Im Gegenteil.« »Ein guter Schnaps«, bestätigte der Gast. »Der geht die Kehle runter, was?« »Der geht die Kehle runter.« »Priscilla!« rief Herr H. plötzlich in eine
unbestimmte Richtung, die sowohl den weitläufigen Garten als auch das Haus
einschließen konnte. »Priscilla! Wo bleibt denn das Essen? Unser Gast wird
Hunger haben. Sie haben doch Hunger, nicht?« »Sie ist schön, Ihre Frau«, sagte der Gast, der
weder die kalte Platte anrührte, noch auf Herrn H.’s Einladung eingehen zu
wollen schien. »Priscilla, ja sie ist schön. Aber ...« – Herr H.

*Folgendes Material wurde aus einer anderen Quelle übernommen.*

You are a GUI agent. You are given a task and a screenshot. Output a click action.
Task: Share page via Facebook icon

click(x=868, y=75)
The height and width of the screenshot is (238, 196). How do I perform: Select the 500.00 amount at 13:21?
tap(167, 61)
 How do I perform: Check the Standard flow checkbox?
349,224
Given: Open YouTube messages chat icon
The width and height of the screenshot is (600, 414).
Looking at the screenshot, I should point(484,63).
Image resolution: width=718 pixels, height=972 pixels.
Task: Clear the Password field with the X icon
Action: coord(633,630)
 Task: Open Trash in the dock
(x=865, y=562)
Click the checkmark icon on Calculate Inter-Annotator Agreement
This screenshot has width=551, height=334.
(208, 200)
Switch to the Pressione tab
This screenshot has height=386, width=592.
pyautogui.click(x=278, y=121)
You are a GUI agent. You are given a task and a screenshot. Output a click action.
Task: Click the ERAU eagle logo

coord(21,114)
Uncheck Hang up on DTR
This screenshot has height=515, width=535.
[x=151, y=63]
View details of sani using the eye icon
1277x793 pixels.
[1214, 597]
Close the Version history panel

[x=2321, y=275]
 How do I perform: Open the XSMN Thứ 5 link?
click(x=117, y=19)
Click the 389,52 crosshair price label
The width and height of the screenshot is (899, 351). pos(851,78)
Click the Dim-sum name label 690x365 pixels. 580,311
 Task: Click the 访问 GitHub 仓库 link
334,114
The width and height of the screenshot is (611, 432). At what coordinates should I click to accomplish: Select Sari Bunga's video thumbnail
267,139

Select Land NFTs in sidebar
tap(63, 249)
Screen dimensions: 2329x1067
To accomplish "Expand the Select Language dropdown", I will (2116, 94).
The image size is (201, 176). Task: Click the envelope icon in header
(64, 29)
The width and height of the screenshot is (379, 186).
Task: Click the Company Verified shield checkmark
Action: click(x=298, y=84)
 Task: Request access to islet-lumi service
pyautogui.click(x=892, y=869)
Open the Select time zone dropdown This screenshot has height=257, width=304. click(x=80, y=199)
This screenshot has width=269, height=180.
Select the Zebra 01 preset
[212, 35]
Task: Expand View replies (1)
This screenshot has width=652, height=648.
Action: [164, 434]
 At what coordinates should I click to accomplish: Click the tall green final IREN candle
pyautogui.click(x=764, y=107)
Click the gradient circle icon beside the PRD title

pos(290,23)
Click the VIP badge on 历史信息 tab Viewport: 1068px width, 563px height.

beugte sich vor und gab seiner Stimme einen eindringlichen, beinahe
verschwörerischen Ton – »... Ich will Ihnen etwas anvertrauen: Sie wandelt.
Sie ist Schlafwandlerin, verstehen Sie? Somnambul. Nicht ganz da. Sie wissen,
was ich meine? Sie wandelt auch am Tag. Eigentlich wandelt sie immer.« »Das liegt an den Wegen«, sagte der Gast, wurde
aber von einem Flugzeug übertönt, das sich – scheinbar direkt aus dem Sumpf
kommend – mit heulenden Triebwerken in den Himmel stürzte und über den Wolken
verschwand. »Ich fürchte, ich habe Sie nicht verstanden ...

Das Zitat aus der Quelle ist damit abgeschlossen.